Within a 90 day time period that started on February 8 and ran through May 8, 2011, Sergeant Renee Mitchell of the Sacramento [California] Police Department designed a research methodology that she hoped would test out the Koper curve theory of hot spot policing. This theory proposes the notion that certain specific locations or neighborhoods can harbor an unequal distribution of crime in comparison to other locations in that same area. Additionally, this theory goes on to explain that police officers who are highly visible in these areas for 12–16 minutes can cause a reduction in crime as well as calls for service (CFS) within that hot spot.1 With her knowledge and experience in evidence-based policing and hot spot policing, Sergeant Mitchell used her training to conduct research in order to find if such a theory proved true within Sacramento.
The Research Design
Hot spots were chosen and rank ordered as separate areas of interest by identifying those areas with the highest numbers of Part 1 crimes (i.e., homicide, aggravated assault) based on the Uniform Crime Reports statistics as well as how many CFS would come to the police department regarding these Part 1 crimes. Forty-two hot spots were selected and limited to 100 block increments (also called a “micro-place”)(see Figure 1). Additionally, due to the small sample size, the 42 hot spots were paired in order to increase statistical power in the research design. By starting with the two highest ranked hot spots and working to the lowest ranked, a computerized random number generator assigned one spot to the treatment (hot spot policing group), while the other was assigned to the control group (routine patrol duties performed). In order to control for any possible variations due to this pairing, the Part 1 crimes, number of CFS, and geography of the hot spot were all similar within the pairs.

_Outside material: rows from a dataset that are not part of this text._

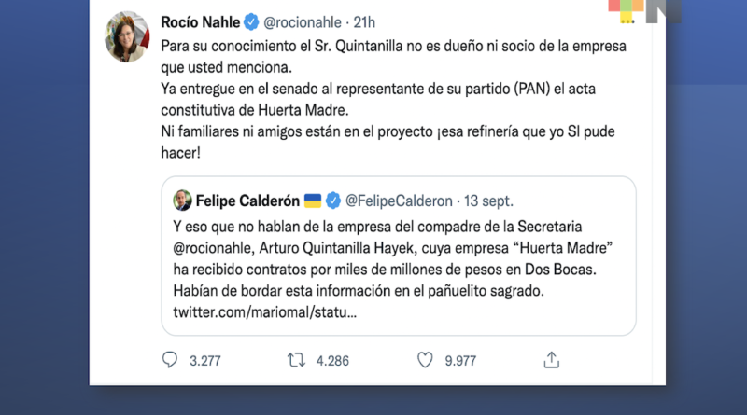Open the 21h timestamp link
The image size is (747, 415).
pyautogui.click(x=364, y=21)
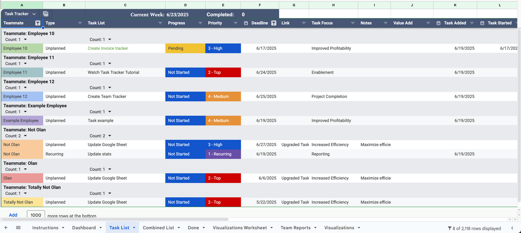Image resolution: width=521 pixels, height=233 pixels.
Task: Click the Task Focus column filter icon
Action: [x=353, y=23]
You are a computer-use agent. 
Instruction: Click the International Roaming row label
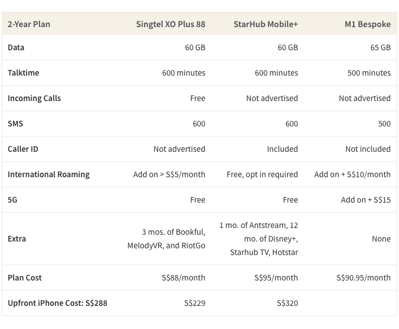49,174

With the 42 hot spots selected, it was time to bring in the patrol officers who would be key in taking part in the study. Through random selection, the officers were assigned to the hot spots that they would need to patrol for 90 days. The experiment also required the officers to be proactive in their patrol. It was suggested that they go to their randomly assigned hot spot for 12–16 minutes and be highly visible in the community, while also taking time to talk to the public as well. Additionally, the officers were asked to visit each hot spot in their assigned district every 2 hours. The Koper curve theory claims that these 12–16 minutes of hot spot policing reduce crime for approximately 2 hours afterward in that particular area.2 By replicating these conditions fully, the Sacramento PD experiment wished to test this theory in its entirety.

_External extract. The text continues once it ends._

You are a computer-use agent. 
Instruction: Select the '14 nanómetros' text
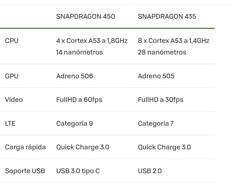79,52
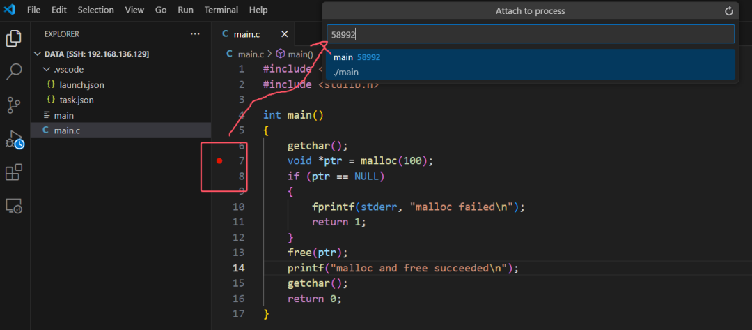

At the end of the 3 month experiment, it was discovered that Part 1 crimes decreased by 25 percent in the treatment hot spot areas, while the hot spots in the control areas had their Part 1 crimes increase by 27.3 percent. It is important to note here that the officers in the control group were still patrolling and conducting their regular policing duties as usual, it is just that the treatment group of officers were performing those duties in a different way through hot spot policing. The results also found that CFS decreased by 7.7 percent in the treatment areas, while CFS increased by 10.9 percent in the non-treatment areas. Variables such as temperature and precipitation levels remained relatively the same as in previous years.
Officer productivity was found to have increased as well due to hot spotting. Regular duties such as traffic stops, arrests, officer-initiated calls, etc., did not decrease in comparison to the year prior to the experiment (2010). And although subject stops did decrease, it was a trend that lined up with two other districts whose subject stops also decreased.

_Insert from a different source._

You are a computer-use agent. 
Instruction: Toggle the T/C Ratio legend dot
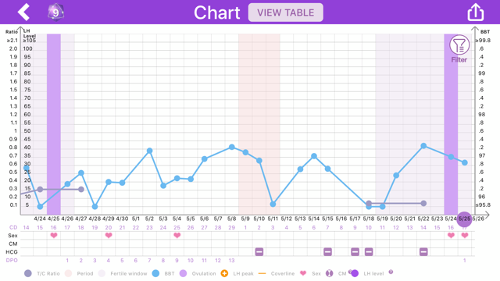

Officer Pro-activity Tables:
Table 1: “An Example of Incorporating Science into Policing: A Hot Spots Experiment in the Sacramento Police Department”. Interview with Sergeant Renee Mitchell; Sacramento Police Department and Powerpoint (Slide 10). May 9, 2012.
In regards to displacement, the department looked at a two block radius as the “buffer zone” surrounding each of the hot spots to see if any Part 1 crime increased in these areas. It was discovered that Part 1 crime and CFS did increase in two treatment areas, but decreased everywhere else. After further research, it was revealed that a brand new department store had just been built near these two treatment areas that could explain the increase in Part 1 crime. Overall, displacement was not a significant issue.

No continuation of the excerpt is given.